Canstar Community News - ONLINE EDITION
Oxford Heights CC to revamp playground
Oxford Heights Community Centre’s new playground will come out of the dark and into the light.
The Transcona Playground Renewal Association Inc., a non-profit group devoted to improving the neighbourhood’s play areas, and the club plan to build a new structure on the northwest section of the centre’s grounds.
The plans were boosted after efforts received a $63,000 grant from the federal government through its Community Infrastructure Improvement Fund. The grant was announced at the club on Jan. 3.
Club president Lora Deighton said the new structure will be more easily seen from the club’s soccer pitch and from Dowling Avenue East.
"The community club playground that we have right now is fairly old and it’s on the side of the building where there’s really no access for parents to watch over their kids," Deighton said.
"We’re moving it to a more visible place and a more active place."
Deighton expects construction of the new structure will begin this spring and hopes it will be ready in time for the coming soccer season so children can use the playground while their siblings are on the pitch.

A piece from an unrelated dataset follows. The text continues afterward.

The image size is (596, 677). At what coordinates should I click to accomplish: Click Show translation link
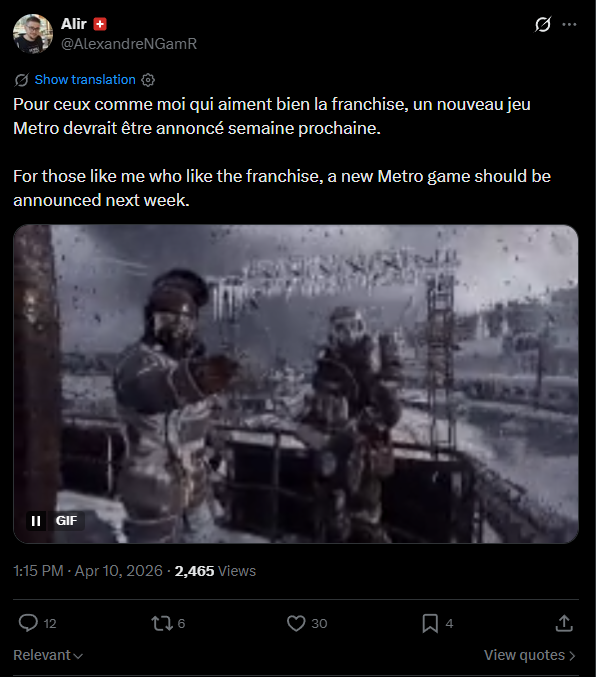(x=85, y=79)
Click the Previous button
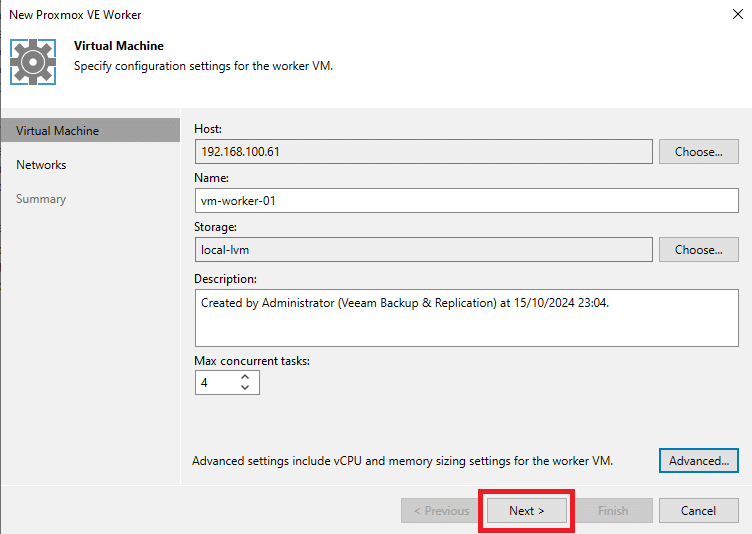Screen dimensions: 752x534 tap(441, 510)
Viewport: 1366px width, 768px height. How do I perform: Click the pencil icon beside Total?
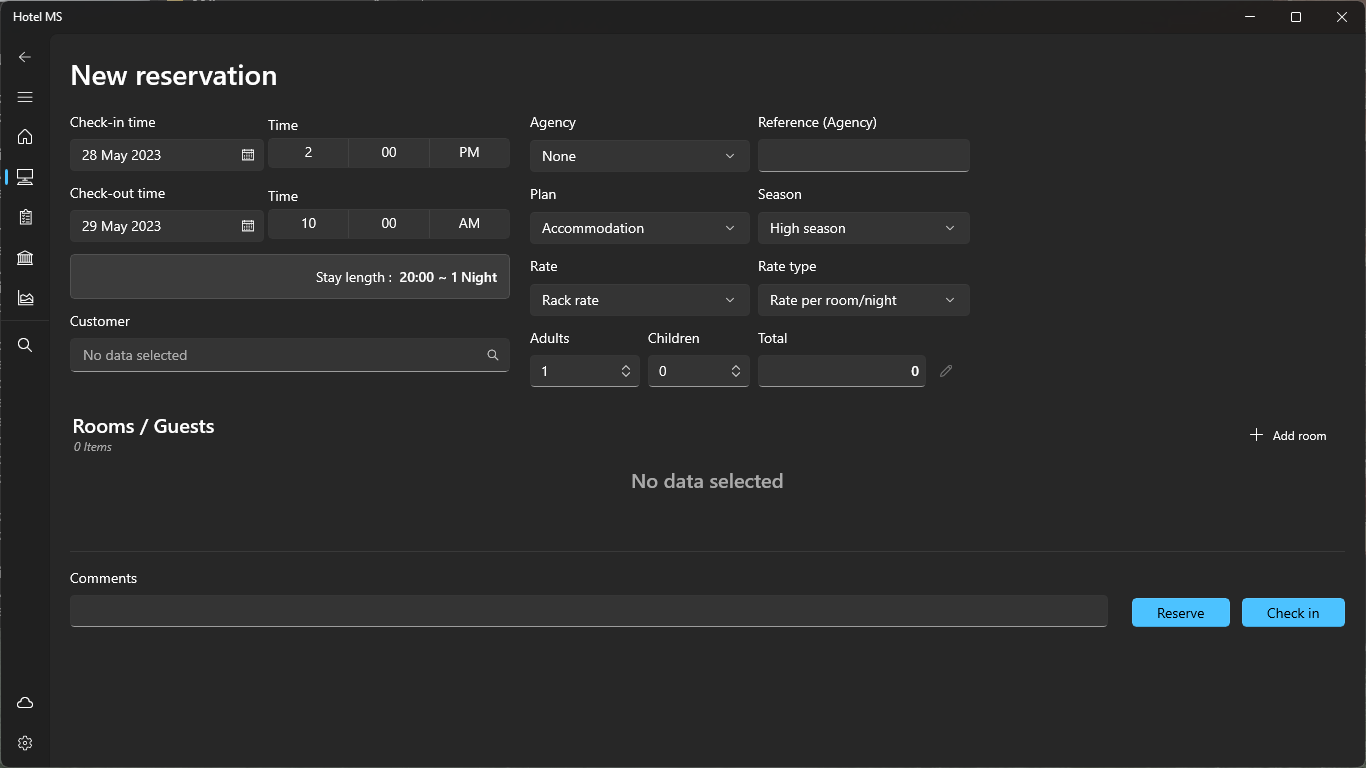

Plans call for the new structure to feature safer footing, a safer base and a new limestone path.
Other amenities are still being determined.
"We’re looking at a swing set and a new slide," Deighton said. "We’re planning on some benches so parents can sit and watch their kids."
The new playground is the second part of a three-phase plan to improve the club after field-drainage issues were addressed in 2012. Deighton added the club eventually hopes to add a basketball court near the new playground in order to attract a variety of age groups to the centre.
TPRA president Peter Martin said the group has been able to accomplish improvements to nearly 20 playgrounds since 2006, but noted this project is different than the others.
"This is our first one in a multiuse area, where there’s soccer, there’s other things going on, so this is going to fit very nicely in that," he said.
MP Lawrence Toet (Con-Elmwood-Transcona) announced the funding on behalf of the Minister of State for Western Economic Development Lynne Yelich. He said bringing children together helps build stronger communities.
"The biggest thing, to me, is for the kids to be there," he said. "What it does is bring families and neighbourhoods together. It’s the core of what we’re about.
"If you have communities that work together, they play together, they automatically have more co-operation."